» **Goal**
Reproduce the lines of the listing below word for word, starting at the line containing "Given: Open the hamburger menu" and ending at the last line of the listing. Leave the pictures out.

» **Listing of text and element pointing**
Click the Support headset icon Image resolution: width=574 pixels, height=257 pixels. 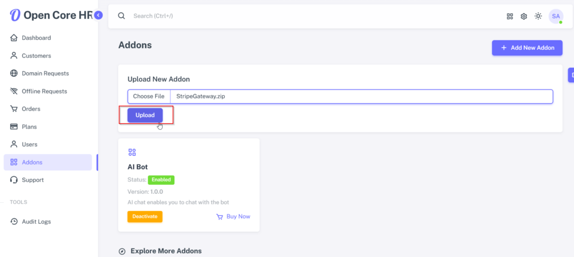(14, 180)
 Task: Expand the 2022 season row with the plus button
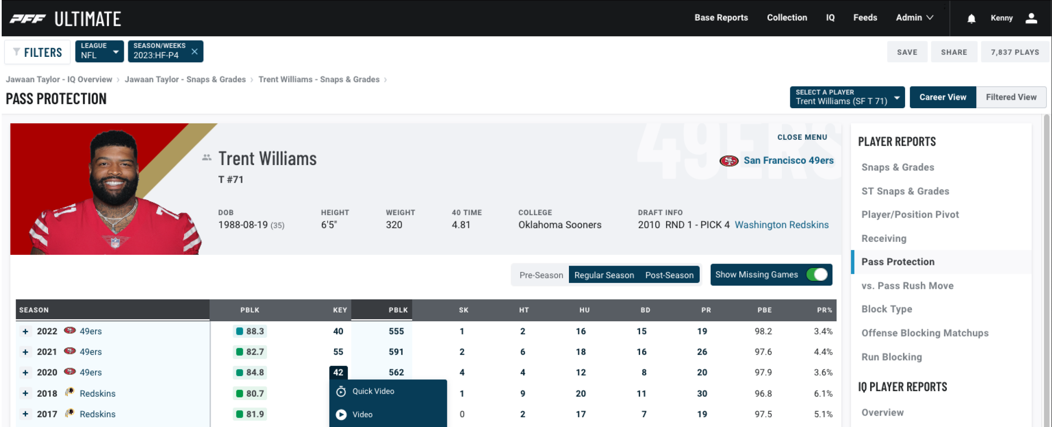pos(27,331)
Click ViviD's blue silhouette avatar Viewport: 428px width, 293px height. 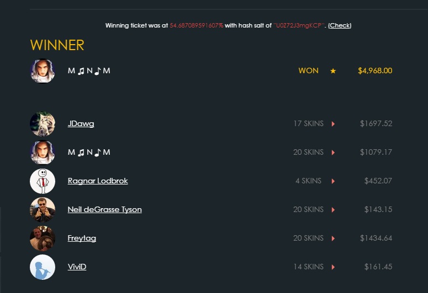43,267
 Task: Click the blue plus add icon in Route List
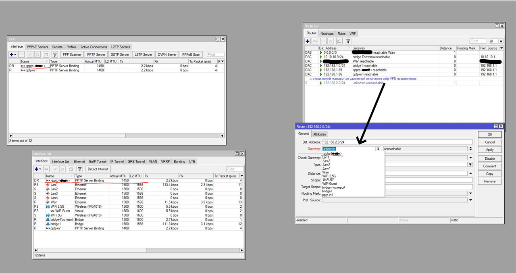(x=308, y=41)
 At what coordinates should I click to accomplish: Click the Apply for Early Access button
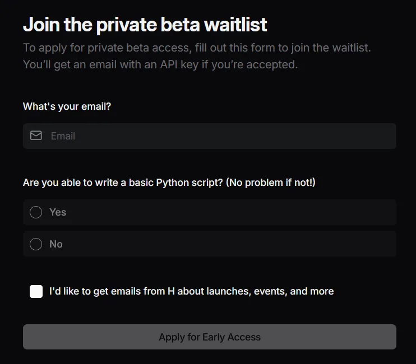210,337
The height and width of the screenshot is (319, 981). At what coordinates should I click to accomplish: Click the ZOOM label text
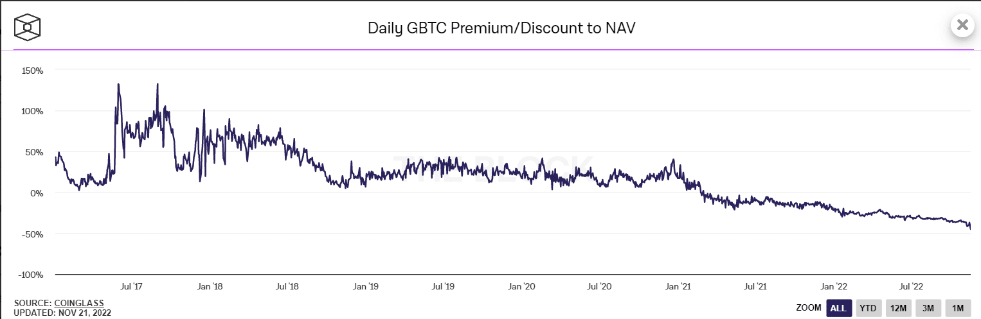[x=809, y=308]
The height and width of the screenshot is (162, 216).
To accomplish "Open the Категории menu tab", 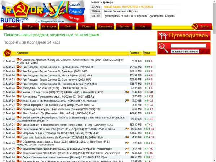I will point(49,26).
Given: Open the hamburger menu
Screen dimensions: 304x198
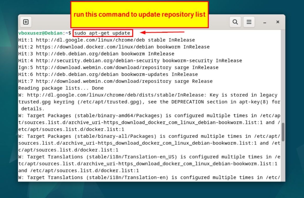Looking at the screenshot, I should [x=249, y=22].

» **Full answer**
Given: Open the hamburger menu
Screen dimensions: 304x198
Looking at the screenshot, I should [x=249, y=22].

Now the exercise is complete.